# Start of DATA FOR THIS TASK

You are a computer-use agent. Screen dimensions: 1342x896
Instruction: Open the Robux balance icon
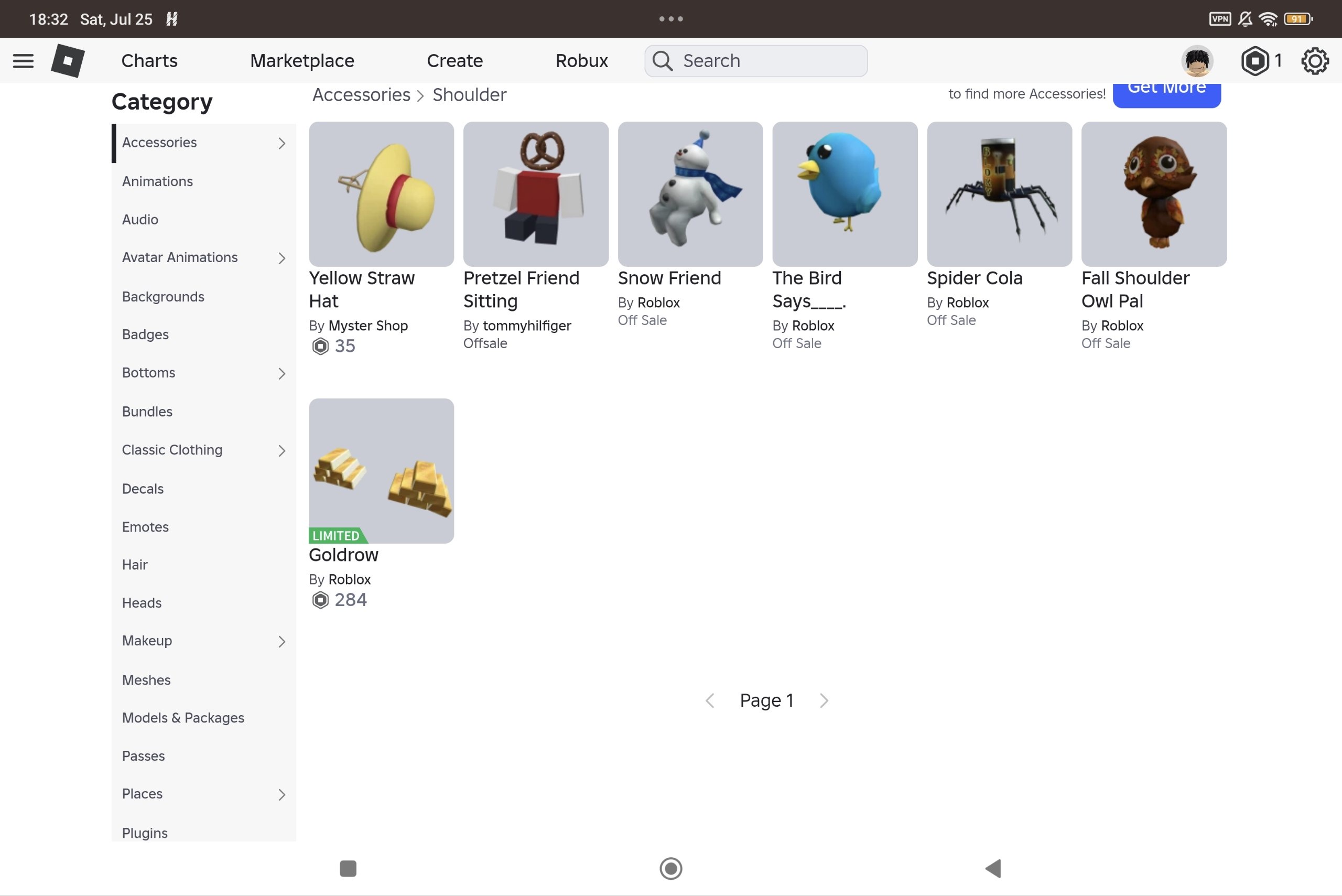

# End of DATA FOR THIS TASK
# Start of DATA FOR THIS TASK

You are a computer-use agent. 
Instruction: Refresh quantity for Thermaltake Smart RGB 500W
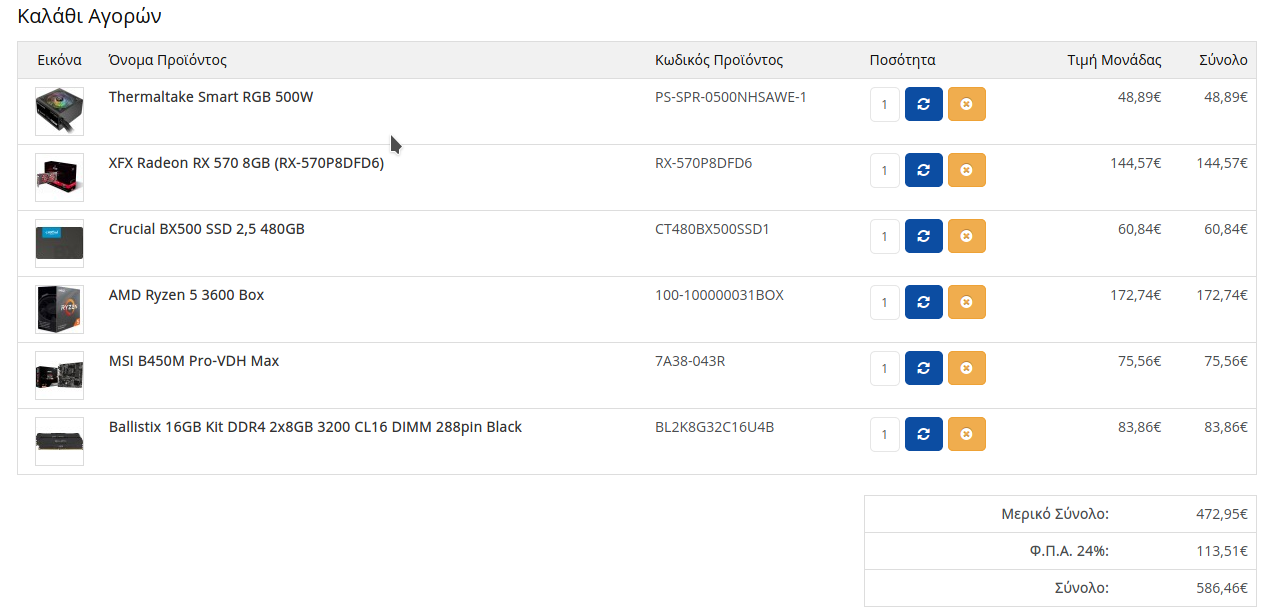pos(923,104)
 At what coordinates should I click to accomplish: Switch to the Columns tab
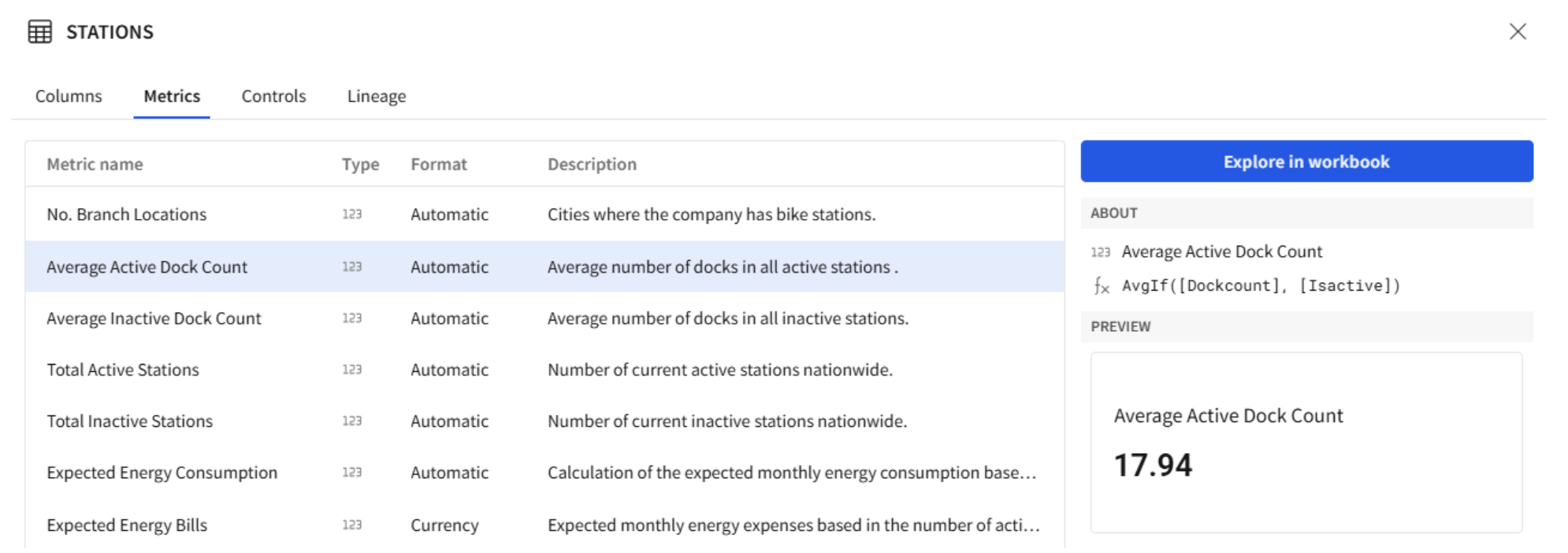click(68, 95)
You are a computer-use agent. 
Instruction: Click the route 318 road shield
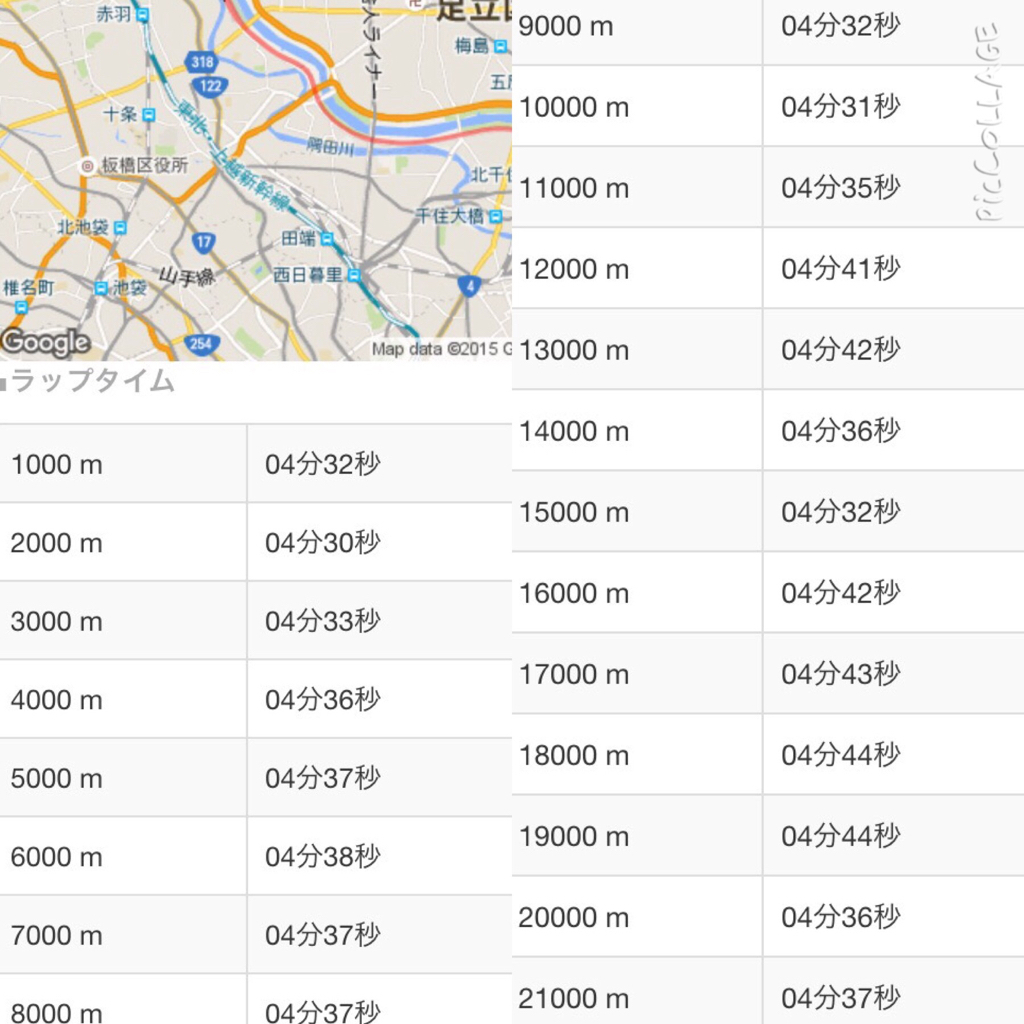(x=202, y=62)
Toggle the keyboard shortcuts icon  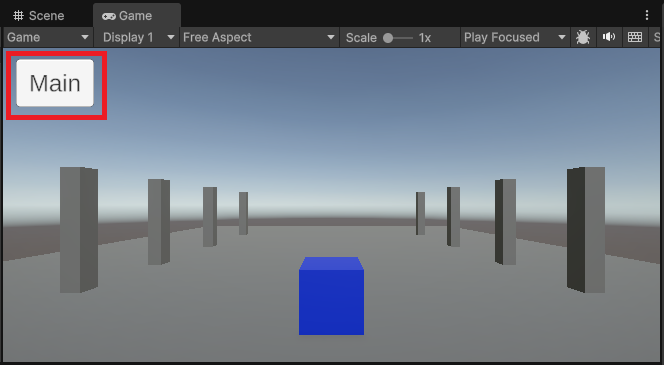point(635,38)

# End of DATA FOR THIS TASK
# Start of DATA FOR THIS TASK

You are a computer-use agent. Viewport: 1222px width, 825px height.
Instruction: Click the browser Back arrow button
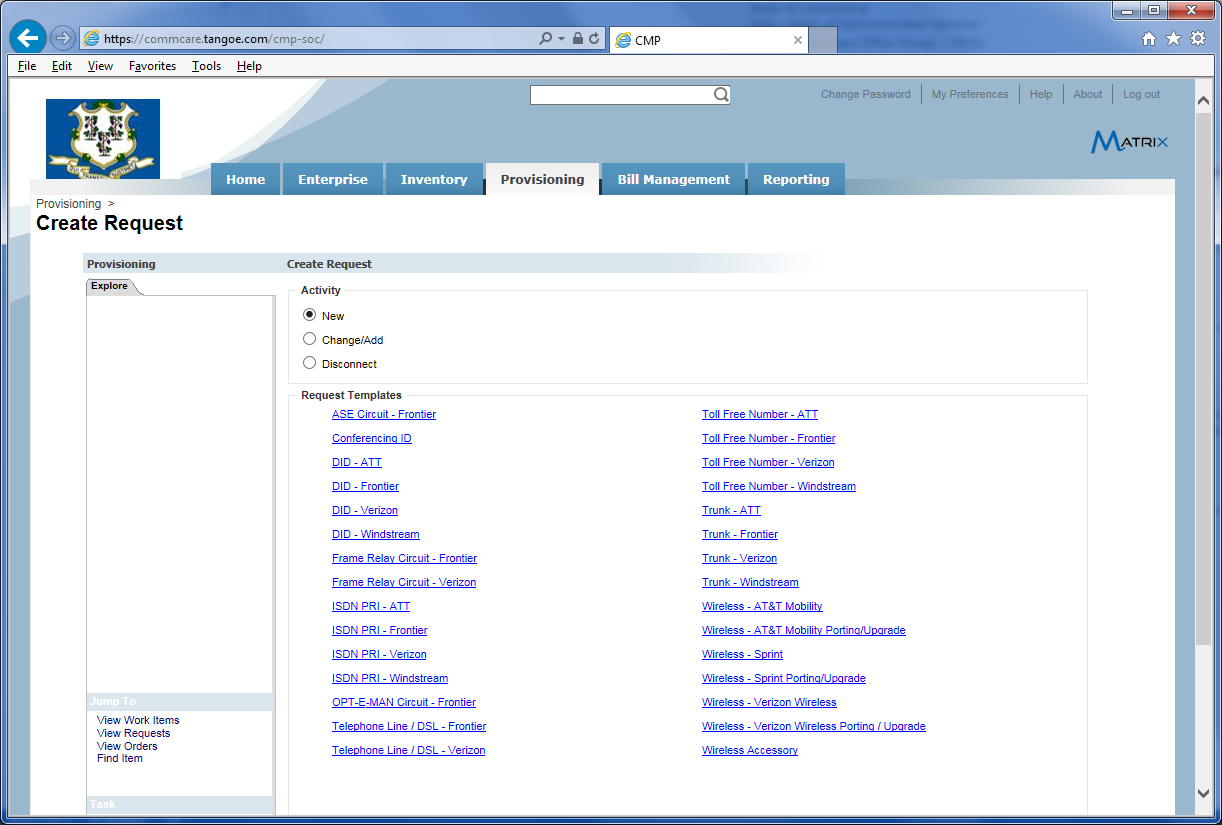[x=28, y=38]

# End of DATA FOR THIS TASK

INSTRUCTIONS FOR THE TASK: Copy out the records above again, starting with the line that contains "You are a computer-use agent. Screen" and going through the line that contains "Instruction: Open the Robux balance icon", with both of those lines included.

ANSWER TO THE EXERCISE:
You are a computer-use agent. Screen dimensions: 1342x896
Instruction: Open the Robux balance icon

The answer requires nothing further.